Le cas se retrouve devant la Cour suprême
Alors que le processus politique stagnait, le CCNC et ses alliés, notamment la Metro Toronto Chinese & Southeast Legal Clinic (Clinique juridique chinoise et sud-est-asiatique du Toronto métropolitain), se sont tournés vers les tribunaux canadiens pour chercher la justice. En 1999, les plaignants M. Mack, Mme Quen Ying Lee et son fils Yew Lee ont déposé un recours collectif, appuyant certains aspects de leur argumentaire sur les garanties d’égalité devant la loi consacrées par l’article 15 de la Charte canadienne des droits et libertés.Dans une décision publiée en 2001, le juge Cumming de la Cour supérieure de l’Ontario a déclaré qu’il n’y avait « pas de cause raisonnable pour agir » et il a rejeté le cas. Le raisonnement du juge était que la Loi de l’immigration chinoise (1923) et ses amendements, qui avaient créé la taxe d’entrée et les lois d’exclusion, avaient été abrogées en 1947. Le juge Cumming a décidé, cependant, que la Chartene pouvait pas être appliquée rétroactivement ou rétrospectivement. La Cour d’appel de l’Ontario a confirmé la décision du juge Cumming le 13 septembre 2002.

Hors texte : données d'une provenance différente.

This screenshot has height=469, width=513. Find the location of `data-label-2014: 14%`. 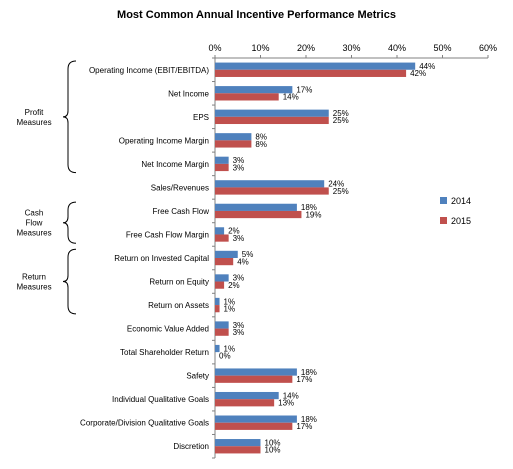

data-label-2014: 14% is located at coordinates (291, 396).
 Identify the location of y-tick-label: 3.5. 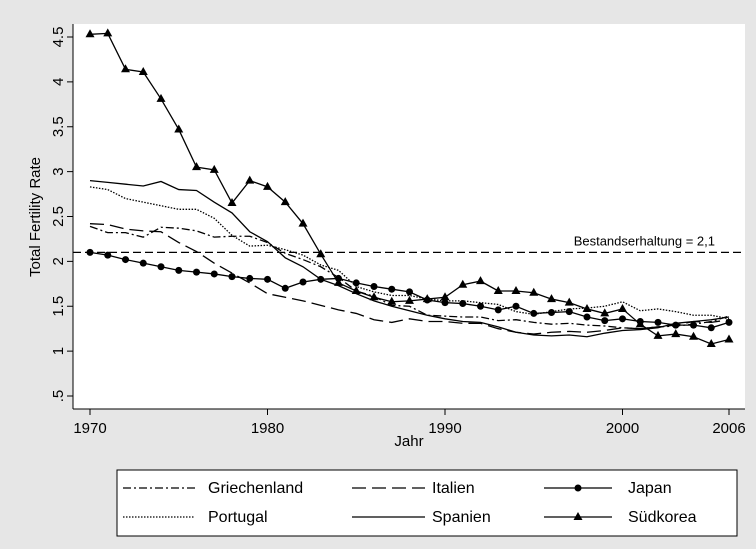
(58, 126).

Le 18 novembre 2002, une fois de plus, les tribunaux du Canada n’ont pas amené la justice aux Canadiens d’origine chinoise pour la Taxe d’entrée et pour la Loi d’exclusion, alors que la Cour suprême du Canada rejetait une demande d’autorisation d’interjeter appel déposée par M. Shack Jang Mack en lien avec le recours collectif contre le Gouvernement du Canada.
De conformité avec ses pratiques générales, le tribunal le plus haut du pays n’a pas donné des raisons pour le rejet de Mack v. Canada(2002). Il n’a pas eu un mot à dire à l’endroit de M. Mack, le plaignant principal dans le cas, qui était décédé seulement quelques semaines avant le rejet, sans avoir jamais vu la justice arriver.